[Work instructions]
1/ Please repeat the wedding article from the words "When thinking about" through "need one outfit.)", swapping "Thanksgiving" for "New Year's Eve".
2/ Decide whether each statement agrees with the wedding article, answering yes or no and quoting the words that settle it. (a) Victoria was working in Atlanta on the set of Tell Me Lies. (b) On the Friday before the wedding, Victoria and Alec had dinner with their guests. (c) Alec works as a TV director.

[Supplied passage]

_ _ _ _ _

When thinking about their wedding, Victoria Bata and Alec Meacham quickly realized that it could be anything they wanted it to be. “Suddenly, we thought, ‘Oh, we could just have our wedding be exactly like a regular night that we love.’ Or, specifically, like our two favorite nights of the year, which are Passover and Thanksgiving,” says Victoria, a TV writer and director.
“We also were inspired by the Friday night of a wedding weekend. Everything’s fresh and everyone’s just seeing each other for the first time, and you just drink and eat and it’s easy,” she says. She wanted the wedding to be just like that. “And then being like, ‘Hey, but then you guys all get to leave the next day,’ and that’s it. (You also only need one outfit.)
Brevity was also a logistical necessity. At the time, Victoria was working on the Atlanta set of the Hulu show Tell Me Lies. “You can’t really miss days on set,” she explains. “In the schedule, when we got married...it all changed because of the strikes.” She ended up working in Atlanta until late Thursday night before heading to the airport. She arrived back in Los Angeles late and had a quiet Friday with Alec, who is a producer with De Line Pictures. “We were very strict with everyone that we were not going to hang out with them aside from at the wedding,” she says. “On Friday, Alec and I went to dinner at Chi Spacca by ourselves. It was amazing.”

_ _ _ _ _

[Information supplied]

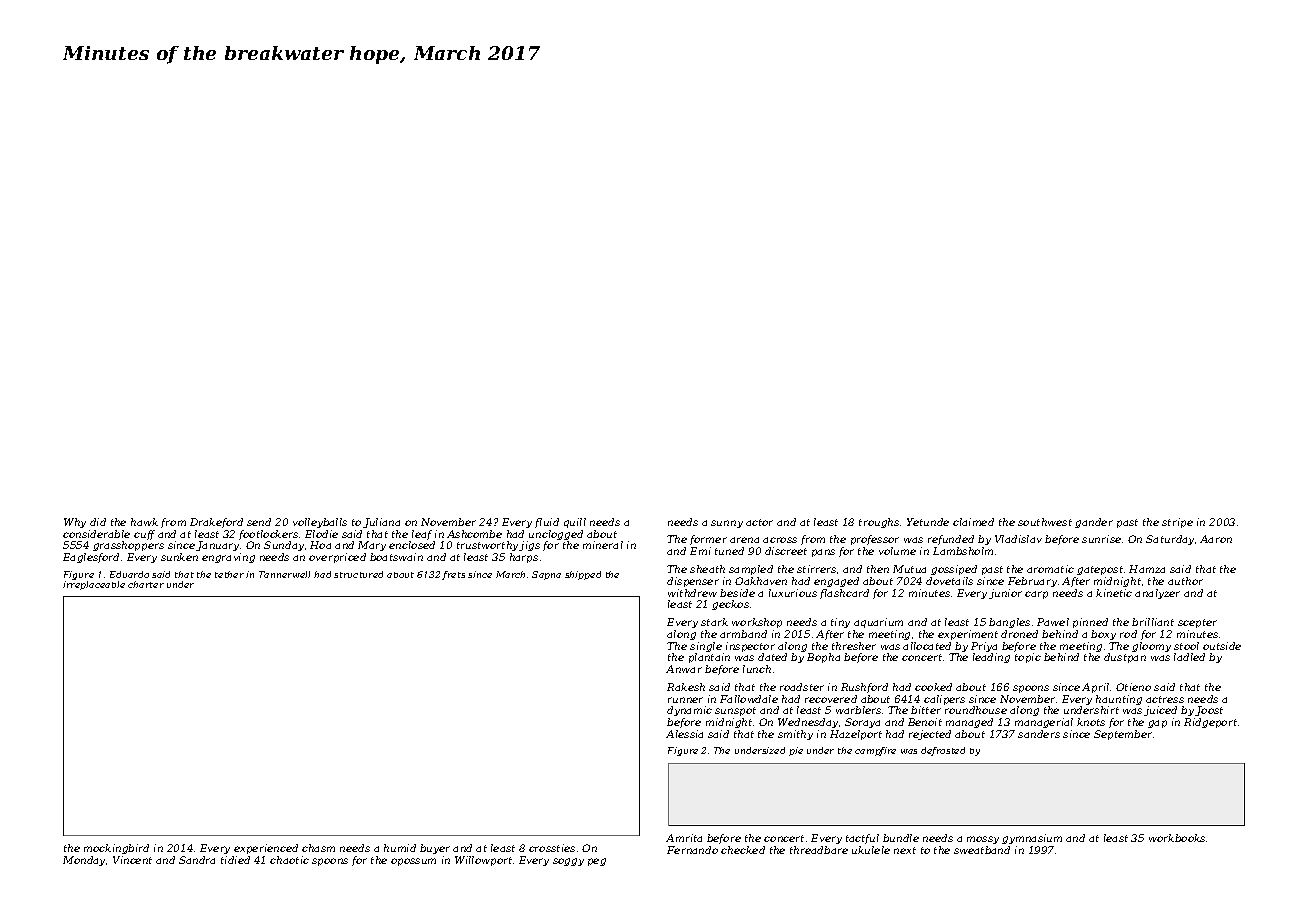 The width and height of the screenshot is (1308, 924). I want to click on Alessia, so click(684, 734).
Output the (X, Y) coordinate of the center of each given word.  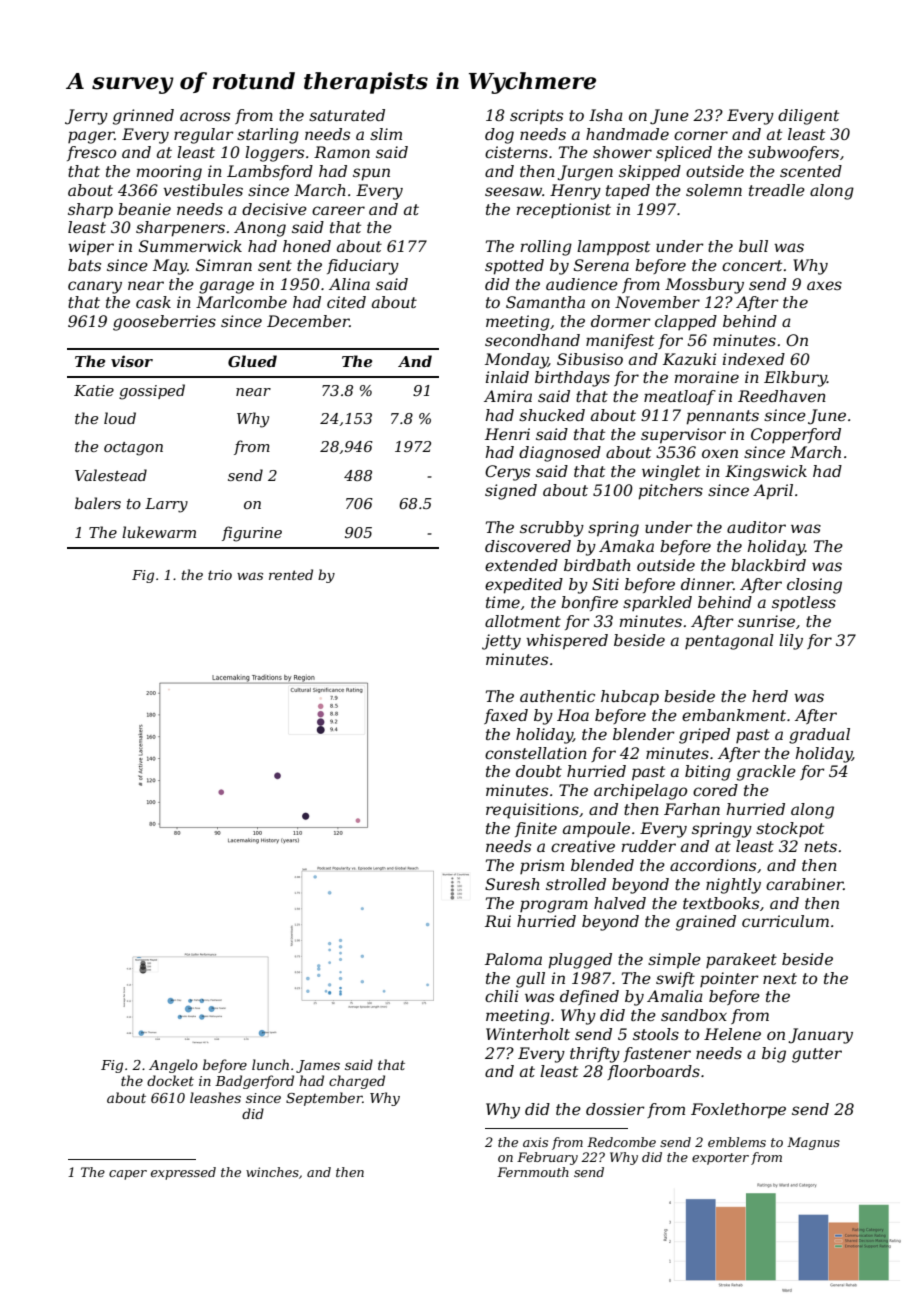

_ _ _ _ _

[Answers for this exercise]
1/
When thinking about their wedding, Victoria Bata and Alec Meacham quickly realized that it could be anything they wanted it to be. “Suddenly, we thought, ‘Oh, we could just have our wedding be exactly like a regular night that we love.’ Or, specifically, like our two favorite nights of the year, which are Passover and New Year's Eve,” says Victoria, a TV writer and director.
“We also were inspired by the Friday night of a wedding weekend. Everything’s fresh and everyone’s just seeing each other for the first time, and you just drink and eat and it’s easy,” she says. She wanted the wedding to be just like that. “And then being like, ‘Hey, but then you guys all get to leave the next day,’ and that’s it. (You also only need one outfit.)

2/
(a) Yes: "Victoria was working on the Atlanta set of the Hulu show Tell Me Lies."
(b) No: "On Friday, Alec and I went to dinner at Chi Spacca by ourselves."
(c) No: "Alec, who is a producer with De Line Pictures."